• _Records shown_
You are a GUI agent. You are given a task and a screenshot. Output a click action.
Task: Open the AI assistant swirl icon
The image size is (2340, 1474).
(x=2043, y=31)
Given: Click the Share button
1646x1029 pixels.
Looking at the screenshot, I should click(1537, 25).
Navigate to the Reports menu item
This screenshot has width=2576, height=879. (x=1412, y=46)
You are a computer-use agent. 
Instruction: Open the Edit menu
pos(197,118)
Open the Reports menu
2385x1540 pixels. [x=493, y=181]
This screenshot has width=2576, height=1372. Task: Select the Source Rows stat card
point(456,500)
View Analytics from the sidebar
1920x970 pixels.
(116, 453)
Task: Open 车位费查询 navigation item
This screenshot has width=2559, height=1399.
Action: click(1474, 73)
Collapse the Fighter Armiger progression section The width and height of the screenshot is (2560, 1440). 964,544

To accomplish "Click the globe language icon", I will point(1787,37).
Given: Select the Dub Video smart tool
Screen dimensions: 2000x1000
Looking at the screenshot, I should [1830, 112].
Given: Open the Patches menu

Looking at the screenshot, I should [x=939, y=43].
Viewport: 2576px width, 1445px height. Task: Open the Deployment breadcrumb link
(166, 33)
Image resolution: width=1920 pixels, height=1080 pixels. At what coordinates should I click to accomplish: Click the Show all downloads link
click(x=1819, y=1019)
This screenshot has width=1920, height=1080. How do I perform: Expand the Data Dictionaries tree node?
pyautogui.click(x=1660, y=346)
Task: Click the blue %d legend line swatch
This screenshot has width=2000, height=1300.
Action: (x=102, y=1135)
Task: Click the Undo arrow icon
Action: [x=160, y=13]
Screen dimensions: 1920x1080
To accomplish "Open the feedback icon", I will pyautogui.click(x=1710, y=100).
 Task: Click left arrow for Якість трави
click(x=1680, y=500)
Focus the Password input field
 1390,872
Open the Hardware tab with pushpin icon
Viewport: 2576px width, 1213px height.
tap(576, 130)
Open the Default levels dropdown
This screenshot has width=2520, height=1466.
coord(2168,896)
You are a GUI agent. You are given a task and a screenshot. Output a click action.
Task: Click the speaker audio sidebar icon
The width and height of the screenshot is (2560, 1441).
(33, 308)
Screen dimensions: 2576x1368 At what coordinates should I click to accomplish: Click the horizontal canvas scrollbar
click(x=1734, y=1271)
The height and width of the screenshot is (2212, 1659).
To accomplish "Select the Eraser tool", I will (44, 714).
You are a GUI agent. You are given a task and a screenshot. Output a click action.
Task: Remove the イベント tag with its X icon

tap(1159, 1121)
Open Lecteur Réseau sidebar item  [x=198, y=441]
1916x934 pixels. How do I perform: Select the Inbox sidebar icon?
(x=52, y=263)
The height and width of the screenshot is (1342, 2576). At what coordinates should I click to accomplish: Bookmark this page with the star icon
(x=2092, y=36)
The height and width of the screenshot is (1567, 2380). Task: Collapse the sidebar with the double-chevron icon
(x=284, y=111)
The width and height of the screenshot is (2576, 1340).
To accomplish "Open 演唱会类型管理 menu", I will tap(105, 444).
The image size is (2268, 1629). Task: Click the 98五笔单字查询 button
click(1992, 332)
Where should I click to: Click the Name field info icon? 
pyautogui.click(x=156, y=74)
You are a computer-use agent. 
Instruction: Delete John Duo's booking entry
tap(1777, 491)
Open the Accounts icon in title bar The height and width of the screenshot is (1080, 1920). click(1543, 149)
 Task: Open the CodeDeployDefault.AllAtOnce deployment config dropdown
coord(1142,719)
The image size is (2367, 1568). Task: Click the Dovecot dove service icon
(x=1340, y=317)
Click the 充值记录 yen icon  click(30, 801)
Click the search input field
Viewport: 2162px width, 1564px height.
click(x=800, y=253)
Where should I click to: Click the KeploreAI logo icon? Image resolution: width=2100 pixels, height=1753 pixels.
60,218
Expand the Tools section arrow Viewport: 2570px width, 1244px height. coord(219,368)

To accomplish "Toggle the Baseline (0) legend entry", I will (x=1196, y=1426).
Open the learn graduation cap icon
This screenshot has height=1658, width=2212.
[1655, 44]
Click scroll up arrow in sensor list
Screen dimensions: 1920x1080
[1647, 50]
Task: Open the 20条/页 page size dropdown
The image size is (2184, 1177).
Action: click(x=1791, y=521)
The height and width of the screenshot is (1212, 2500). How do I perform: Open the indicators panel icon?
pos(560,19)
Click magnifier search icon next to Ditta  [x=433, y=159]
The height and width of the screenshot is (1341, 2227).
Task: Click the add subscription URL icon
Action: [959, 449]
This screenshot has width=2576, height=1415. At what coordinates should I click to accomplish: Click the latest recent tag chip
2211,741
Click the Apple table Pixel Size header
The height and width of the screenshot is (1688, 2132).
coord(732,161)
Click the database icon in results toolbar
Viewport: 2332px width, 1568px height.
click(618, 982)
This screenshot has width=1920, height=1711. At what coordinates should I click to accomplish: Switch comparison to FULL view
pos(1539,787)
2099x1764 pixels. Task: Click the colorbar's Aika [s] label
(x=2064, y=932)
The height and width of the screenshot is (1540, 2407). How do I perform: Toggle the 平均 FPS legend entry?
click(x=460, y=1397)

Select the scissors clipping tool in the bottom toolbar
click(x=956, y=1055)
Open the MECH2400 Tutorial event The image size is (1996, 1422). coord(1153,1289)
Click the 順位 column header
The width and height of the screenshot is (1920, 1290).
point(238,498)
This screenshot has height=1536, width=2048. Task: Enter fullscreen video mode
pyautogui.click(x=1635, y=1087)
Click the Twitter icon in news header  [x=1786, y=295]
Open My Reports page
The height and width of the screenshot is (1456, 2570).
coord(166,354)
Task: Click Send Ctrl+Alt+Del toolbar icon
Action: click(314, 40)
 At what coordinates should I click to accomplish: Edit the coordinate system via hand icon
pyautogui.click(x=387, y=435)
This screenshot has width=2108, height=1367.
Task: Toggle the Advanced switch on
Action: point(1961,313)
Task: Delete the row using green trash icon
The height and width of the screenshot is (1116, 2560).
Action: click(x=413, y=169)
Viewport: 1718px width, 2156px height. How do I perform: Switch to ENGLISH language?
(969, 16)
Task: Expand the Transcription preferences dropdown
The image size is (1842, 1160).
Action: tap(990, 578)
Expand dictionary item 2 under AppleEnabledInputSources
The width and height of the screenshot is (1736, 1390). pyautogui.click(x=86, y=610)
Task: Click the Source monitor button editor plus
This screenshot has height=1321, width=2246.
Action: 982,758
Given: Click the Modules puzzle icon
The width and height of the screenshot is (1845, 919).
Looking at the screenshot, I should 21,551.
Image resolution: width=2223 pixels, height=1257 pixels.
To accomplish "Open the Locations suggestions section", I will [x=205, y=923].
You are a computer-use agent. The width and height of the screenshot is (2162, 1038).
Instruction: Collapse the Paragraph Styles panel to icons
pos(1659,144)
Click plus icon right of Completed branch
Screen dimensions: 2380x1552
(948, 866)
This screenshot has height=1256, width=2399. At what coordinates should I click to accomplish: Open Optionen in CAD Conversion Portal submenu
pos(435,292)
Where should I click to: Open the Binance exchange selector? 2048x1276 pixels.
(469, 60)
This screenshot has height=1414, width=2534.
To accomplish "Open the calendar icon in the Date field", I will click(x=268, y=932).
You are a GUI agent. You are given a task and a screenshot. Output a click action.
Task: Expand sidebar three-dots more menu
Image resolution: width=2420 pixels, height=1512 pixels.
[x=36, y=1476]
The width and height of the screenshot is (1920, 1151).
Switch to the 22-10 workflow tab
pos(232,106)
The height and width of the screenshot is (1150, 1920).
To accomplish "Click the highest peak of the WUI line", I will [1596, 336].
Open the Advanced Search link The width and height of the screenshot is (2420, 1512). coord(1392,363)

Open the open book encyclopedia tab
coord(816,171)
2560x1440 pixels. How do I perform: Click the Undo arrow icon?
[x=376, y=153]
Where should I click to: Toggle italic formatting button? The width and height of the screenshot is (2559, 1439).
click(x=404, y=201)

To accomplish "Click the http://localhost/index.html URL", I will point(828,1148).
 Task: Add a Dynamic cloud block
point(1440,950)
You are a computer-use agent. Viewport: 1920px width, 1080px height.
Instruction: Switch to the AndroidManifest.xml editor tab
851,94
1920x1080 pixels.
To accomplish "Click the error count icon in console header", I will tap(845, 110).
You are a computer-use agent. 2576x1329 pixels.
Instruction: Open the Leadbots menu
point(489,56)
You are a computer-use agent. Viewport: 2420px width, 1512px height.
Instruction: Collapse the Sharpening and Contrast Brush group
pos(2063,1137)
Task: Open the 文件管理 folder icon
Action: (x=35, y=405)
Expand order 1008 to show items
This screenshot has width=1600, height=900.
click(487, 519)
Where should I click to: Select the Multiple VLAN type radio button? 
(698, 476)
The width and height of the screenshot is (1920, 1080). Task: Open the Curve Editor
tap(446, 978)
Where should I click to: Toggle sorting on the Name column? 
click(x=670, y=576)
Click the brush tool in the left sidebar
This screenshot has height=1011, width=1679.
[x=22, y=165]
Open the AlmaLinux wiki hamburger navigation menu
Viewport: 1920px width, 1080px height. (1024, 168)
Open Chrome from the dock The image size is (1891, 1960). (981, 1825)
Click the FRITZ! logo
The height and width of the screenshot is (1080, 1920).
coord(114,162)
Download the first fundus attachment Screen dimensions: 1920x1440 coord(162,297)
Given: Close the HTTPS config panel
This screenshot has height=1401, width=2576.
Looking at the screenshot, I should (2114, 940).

• _What you will do_
Look for the string "plus" in the listing above and copy every line holding it.

• _Response below_
Task: Click the Source monitor button editor plus
Click plus icon right of Completed branch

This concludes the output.